As gaming sits on the precipice of VR, it is more apparent than ever that the way we interact with gaming media is consistently evolving.
Over the past few years, toys-to-life has continued its momentum and established itself as a genuine presence amongst gaming in the kids market. Of the Top Ten gaming titles in 2015, four fell into the toys-to-life category, double the number of 2014. Skylanders Superchargers achieved 2,084 children TVRs and reached over 76 per cent of kids in the UK. By making use of the kids commercial channels such as the Nickelodeon and Disney portfolios, these brands have been able to further access and influence this demographic. With titles such as Disney Infinity (which increased its ad spend by five per cent in 2015) incorporating IPs with proven track records amongst kids such as Star Wars and Marvel, the range of toys-to-life titles is more expansive than ever.
When investigating how the toys-to-life sub category has managed to build and establish such an effective relationship with kids, it is essential to observe the genres heavy hitters; Skylanders, Disney Infinity, LEGO Dimensions and Anki Overdrive. Looking at the figures from the past full 12 months, Activision’s Skylanders brand boasts over 60 per cent share of voice in the sub-genre amassing a substantial 3,615 children aged four to 15 TVRs and averaging 157 TVRs over its 23 week burst. Disney Infinity and LEGO Dimensions provide alternate options for action figure-based games and still managed to reach an impressive amount of kids over the period, 74 per cent and 72 per cent respectively.
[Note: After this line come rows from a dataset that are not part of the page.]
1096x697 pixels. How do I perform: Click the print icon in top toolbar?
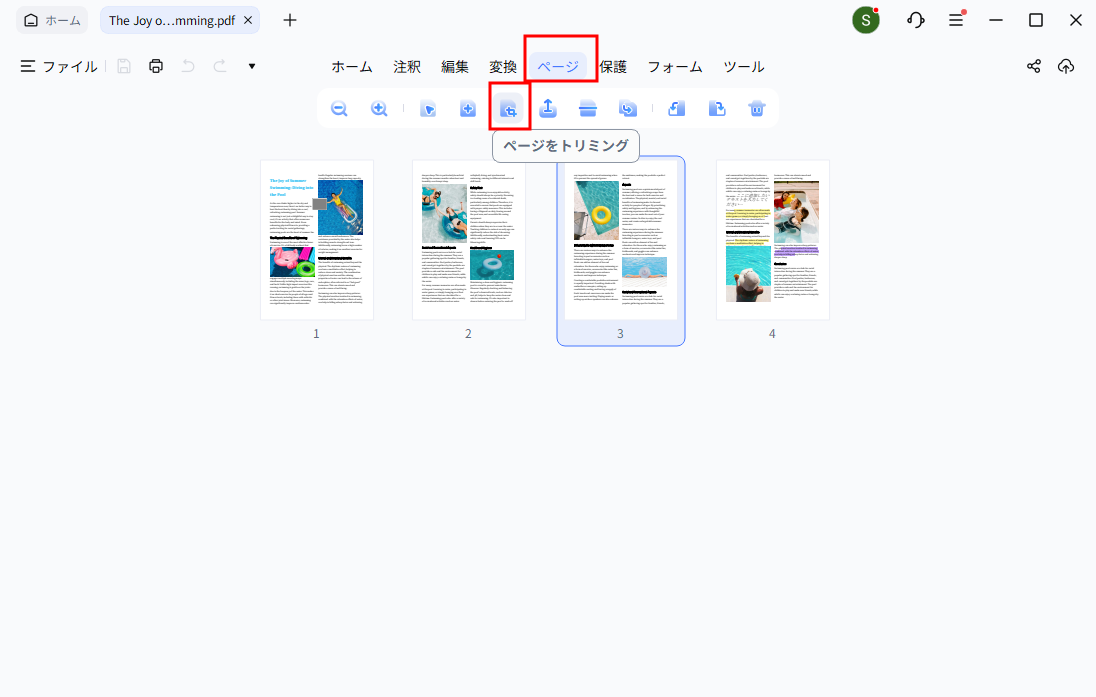(156, 67)
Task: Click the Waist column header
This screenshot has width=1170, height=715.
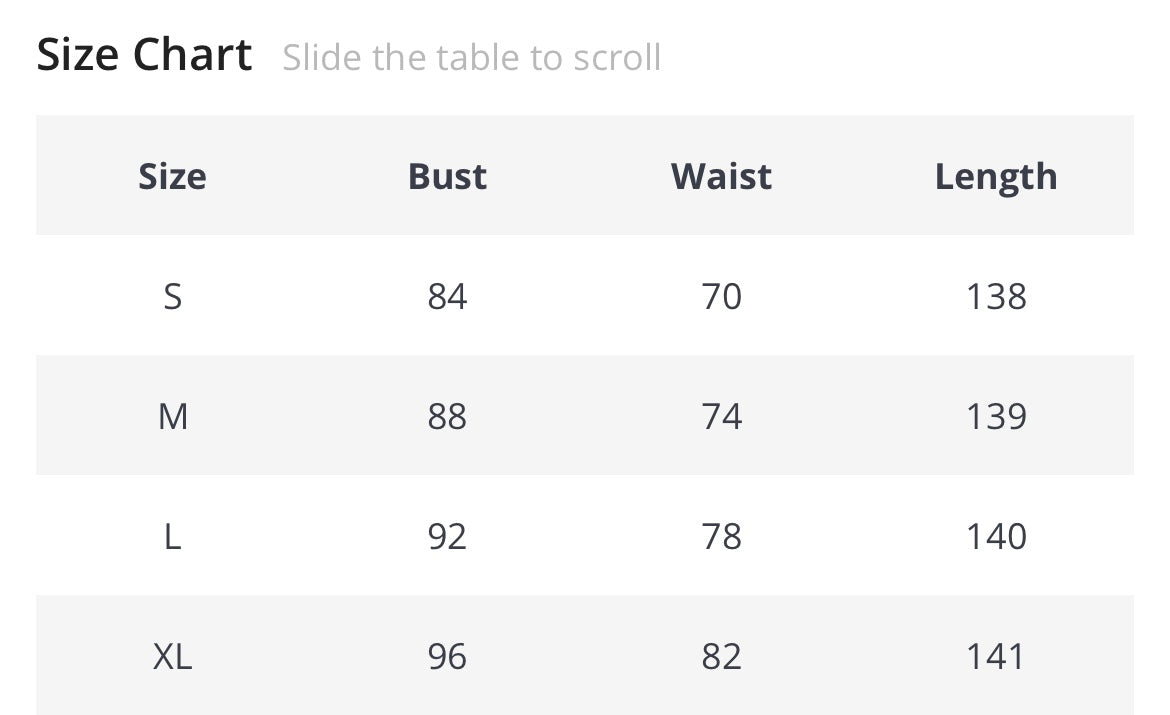Action: [x=721, y=176]
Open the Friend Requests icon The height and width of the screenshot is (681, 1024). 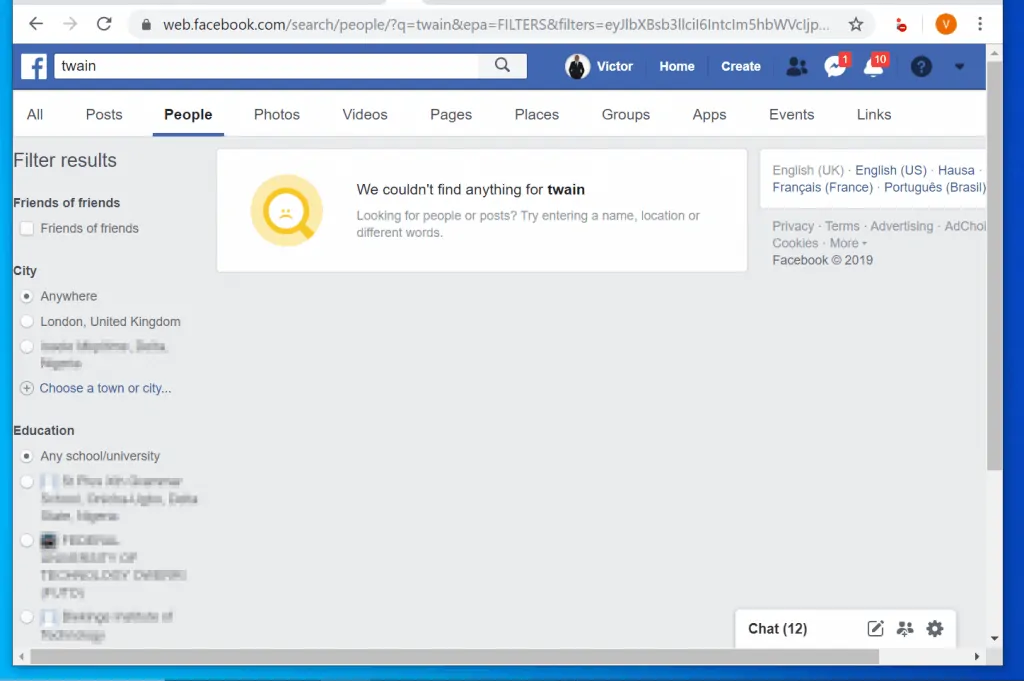point(796,66)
Meanwhile, Anki Overdrive has provided a fresh take on the genre, with an engaging racing entry. While a console is not required to play, the physical race track is controlled purely through an app. Released in October, Overdrive delivered 686 children aged four to 15 TVRs, averaging 57 children aged four to 15 TVRs over 12 weeks. In addition, each of these toy-to-life franchises adopted 20 and 30-second TV creatives in their campaigns. While this may suggest a pattern amongst the category it is most probable that these time lengths were chosen in line with the standard practices within the industry.
Licensed traditional toys from established game brands also received considerable TV support over the period. Pokmon is a mainstay amongst toys and games with popularity that doesn’t appear to ever fade. In 12 months, it achieved 1,993 children aged four to 15 TVRs through its range of action figures/trading cards and was able to reach 78 per cent of children. World of Warriors action figures also enjoyed a successful period, with 717 children aged four to 15 TVRs. Though it may not have the significant investment of the Pokmon range, the campaign over this period still managed to reach 58 per cent of children.
The toy-to-life train shows no signs of stopping and clearly is very TV reactive amongst children of all ages. The genre provides a stepping stone between traditional gaming and VR by integrating traditional play with toys and video gaming. The question is, when VR is openly accessible amongst consumers, will this impact the performance of toy-to-life games? Or will these games and accessories join the mountain of gaming peripherals that have been edged out by advancements in tech?